Abstract: Knowledge and belief are closed under conjunction if knowing(/believing) p and knowing(/believing) q entail knowing(/believing) the conjunction p and q. This closure principle is a popular idealization, especially in the tradition of epistemic and doxastic logic, and including in recent work by myself and Bernhard Salow ("Epistemology Normalized", Phil Review, 2023), where we try to understand the structure of knowledge and rational belief in terms of the comparative normality of possibilities compatible with one's evidence.
But even as an idealization, closure faces a serious challenge to do with probability. Here it is in a nutshell. Plausibly, for some notion probability, (i) we know(/rationally believe) some propositions whose probability is less than 1, (ii) if we know(/rationally believe) any propositions whose probability is less than 1, then the conjunction of all such propositions does not have high probability, (iii) we can only know(/rationally believe) propositions that have high probability. These three plausible claims are inconsistent with closure.

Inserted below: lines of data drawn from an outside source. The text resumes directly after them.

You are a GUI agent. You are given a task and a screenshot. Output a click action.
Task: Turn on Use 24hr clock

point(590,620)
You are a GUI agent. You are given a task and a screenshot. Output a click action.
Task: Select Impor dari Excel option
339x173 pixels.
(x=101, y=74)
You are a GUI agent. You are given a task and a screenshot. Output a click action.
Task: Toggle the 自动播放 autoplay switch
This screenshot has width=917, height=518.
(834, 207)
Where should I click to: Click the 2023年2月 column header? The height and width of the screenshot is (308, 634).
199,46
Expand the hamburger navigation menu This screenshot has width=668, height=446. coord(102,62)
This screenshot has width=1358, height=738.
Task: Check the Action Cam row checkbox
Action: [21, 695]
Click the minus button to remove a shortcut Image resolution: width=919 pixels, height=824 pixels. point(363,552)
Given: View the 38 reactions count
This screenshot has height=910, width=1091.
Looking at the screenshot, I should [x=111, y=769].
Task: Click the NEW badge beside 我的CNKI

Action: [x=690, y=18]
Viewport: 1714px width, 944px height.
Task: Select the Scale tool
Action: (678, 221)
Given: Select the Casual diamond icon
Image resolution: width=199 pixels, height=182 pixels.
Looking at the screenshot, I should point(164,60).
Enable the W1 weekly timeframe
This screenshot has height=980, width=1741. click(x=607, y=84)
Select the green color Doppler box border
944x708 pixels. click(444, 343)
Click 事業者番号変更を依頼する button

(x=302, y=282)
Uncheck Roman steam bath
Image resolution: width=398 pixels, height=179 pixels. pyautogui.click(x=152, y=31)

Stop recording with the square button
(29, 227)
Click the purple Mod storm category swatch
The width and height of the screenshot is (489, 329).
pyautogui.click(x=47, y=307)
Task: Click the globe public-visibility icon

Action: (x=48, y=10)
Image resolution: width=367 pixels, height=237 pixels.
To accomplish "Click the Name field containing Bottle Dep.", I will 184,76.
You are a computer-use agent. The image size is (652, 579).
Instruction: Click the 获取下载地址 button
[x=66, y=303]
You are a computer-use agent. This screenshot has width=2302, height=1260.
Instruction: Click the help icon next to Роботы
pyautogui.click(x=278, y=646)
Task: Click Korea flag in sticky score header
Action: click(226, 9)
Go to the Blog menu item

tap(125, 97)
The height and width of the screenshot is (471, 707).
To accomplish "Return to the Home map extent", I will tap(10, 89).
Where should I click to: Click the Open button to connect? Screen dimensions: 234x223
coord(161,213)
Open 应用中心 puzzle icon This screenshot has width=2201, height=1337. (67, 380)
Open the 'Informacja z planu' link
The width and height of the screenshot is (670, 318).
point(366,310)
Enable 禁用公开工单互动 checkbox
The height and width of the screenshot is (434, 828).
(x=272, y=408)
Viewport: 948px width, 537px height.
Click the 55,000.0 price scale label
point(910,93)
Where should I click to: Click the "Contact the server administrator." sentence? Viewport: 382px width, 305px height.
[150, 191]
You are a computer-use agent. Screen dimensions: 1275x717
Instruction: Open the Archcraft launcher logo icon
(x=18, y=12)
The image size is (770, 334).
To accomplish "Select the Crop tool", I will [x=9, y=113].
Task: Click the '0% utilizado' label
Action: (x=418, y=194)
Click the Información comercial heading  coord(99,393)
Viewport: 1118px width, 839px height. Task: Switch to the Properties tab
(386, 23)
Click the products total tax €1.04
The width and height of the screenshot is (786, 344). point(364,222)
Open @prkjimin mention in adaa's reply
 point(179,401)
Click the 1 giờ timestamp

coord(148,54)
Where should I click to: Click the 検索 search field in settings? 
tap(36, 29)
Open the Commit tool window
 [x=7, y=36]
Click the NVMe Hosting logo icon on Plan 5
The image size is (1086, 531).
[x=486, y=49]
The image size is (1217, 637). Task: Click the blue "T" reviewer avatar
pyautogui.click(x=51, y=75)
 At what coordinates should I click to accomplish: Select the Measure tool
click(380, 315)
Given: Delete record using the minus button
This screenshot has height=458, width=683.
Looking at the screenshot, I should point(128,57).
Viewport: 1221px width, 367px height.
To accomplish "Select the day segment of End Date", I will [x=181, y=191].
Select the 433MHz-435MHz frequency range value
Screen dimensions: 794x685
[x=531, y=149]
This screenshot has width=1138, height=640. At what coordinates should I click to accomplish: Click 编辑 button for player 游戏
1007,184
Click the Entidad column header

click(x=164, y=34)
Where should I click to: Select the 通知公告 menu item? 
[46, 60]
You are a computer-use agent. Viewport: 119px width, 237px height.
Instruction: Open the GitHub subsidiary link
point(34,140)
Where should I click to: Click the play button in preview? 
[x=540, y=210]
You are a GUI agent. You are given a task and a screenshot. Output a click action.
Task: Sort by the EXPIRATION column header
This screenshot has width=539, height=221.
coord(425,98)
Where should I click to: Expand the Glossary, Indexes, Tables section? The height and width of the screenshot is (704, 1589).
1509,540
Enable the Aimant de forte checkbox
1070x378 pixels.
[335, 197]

In our earlier work Salow and I have defended (i) and developed two alternative strategies for maintaining closure: multi-dimensionalism, which rejects (iii), and probabilism, which rejects (ii). After explaining these strategies, I will show how their respective ideas can be combined to offer a new probability spheres account of knowledge and rational belief that rejects closure in order to uphold (i), (ii) and (iii). I will then argue that this new account is preferable to the popular Lockean account of rational belief, since Lockeanism makes closure fail more egregiously and makes rational belief come apart from potential knowledge. I will conclude by suggesting that the failures of closure that remain on the probability spheres approach are not obviously problematic, since the most prominent considerations in favor of closure can be explained away by appeal to general facts about vagueness.